### Task to carry out:
Locate each line below that contains the string "input", and copy every such line in full.

### Working data:

┏━━

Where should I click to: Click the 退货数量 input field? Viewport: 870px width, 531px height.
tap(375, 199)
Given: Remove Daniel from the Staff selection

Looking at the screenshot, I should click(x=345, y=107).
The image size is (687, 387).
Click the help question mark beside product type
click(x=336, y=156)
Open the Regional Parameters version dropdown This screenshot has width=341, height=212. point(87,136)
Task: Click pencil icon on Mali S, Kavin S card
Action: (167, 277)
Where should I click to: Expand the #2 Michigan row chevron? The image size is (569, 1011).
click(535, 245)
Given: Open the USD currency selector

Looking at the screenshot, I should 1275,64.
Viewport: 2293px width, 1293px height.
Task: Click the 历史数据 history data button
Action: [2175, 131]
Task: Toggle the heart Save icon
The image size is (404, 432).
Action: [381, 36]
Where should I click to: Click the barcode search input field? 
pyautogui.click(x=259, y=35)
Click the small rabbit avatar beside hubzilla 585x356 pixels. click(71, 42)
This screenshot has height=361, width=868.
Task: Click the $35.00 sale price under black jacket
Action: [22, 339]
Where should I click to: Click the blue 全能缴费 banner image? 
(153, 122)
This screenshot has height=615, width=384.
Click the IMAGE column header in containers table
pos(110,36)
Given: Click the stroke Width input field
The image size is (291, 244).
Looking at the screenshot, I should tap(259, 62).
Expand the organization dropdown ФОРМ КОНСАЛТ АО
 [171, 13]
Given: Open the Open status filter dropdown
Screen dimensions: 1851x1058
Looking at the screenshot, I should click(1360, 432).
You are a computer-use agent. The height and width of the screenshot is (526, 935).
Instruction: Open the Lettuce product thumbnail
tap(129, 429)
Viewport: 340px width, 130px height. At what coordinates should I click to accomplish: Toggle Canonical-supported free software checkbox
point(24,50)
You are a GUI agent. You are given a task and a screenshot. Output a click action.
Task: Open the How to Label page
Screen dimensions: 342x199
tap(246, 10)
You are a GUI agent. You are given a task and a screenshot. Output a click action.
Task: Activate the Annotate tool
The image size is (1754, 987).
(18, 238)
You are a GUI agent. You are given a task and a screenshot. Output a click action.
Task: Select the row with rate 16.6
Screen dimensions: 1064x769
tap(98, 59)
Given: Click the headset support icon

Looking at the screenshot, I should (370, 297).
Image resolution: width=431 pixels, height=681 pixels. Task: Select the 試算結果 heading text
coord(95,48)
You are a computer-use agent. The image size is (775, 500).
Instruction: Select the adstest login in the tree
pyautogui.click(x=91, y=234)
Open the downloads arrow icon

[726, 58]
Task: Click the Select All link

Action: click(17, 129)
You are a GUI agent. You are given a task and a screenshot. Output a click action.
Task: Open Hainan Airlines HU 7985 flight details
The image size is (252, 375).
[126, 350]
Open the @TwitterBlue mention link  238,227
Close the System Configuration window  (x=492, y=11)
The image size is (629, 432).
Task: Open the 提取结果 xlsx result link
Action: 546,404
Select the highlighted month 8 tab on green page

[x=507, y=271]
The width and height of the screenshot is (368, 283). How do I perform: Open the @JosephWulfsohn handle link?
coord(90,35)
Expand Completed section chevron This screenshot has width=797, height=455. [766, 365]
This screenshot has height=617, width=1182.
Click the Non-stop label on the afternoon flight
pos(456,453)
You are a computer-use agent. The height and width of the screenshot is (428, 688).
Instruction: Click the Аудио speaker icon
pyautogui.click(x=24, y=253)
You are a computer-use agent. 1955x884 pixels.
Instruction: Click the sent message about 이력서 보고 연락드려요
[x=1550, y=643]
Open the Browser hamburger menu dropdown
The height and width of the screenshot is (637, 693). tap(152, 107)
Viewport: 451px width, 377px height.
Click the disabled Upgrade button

┗━━

### Problem solution:
Where should I click to: Click the 退货数量 input field? Viewport: 870px width, 531px height.
Where should I click to: Click the barcode search input field? 
Given: Click the stroke Width input field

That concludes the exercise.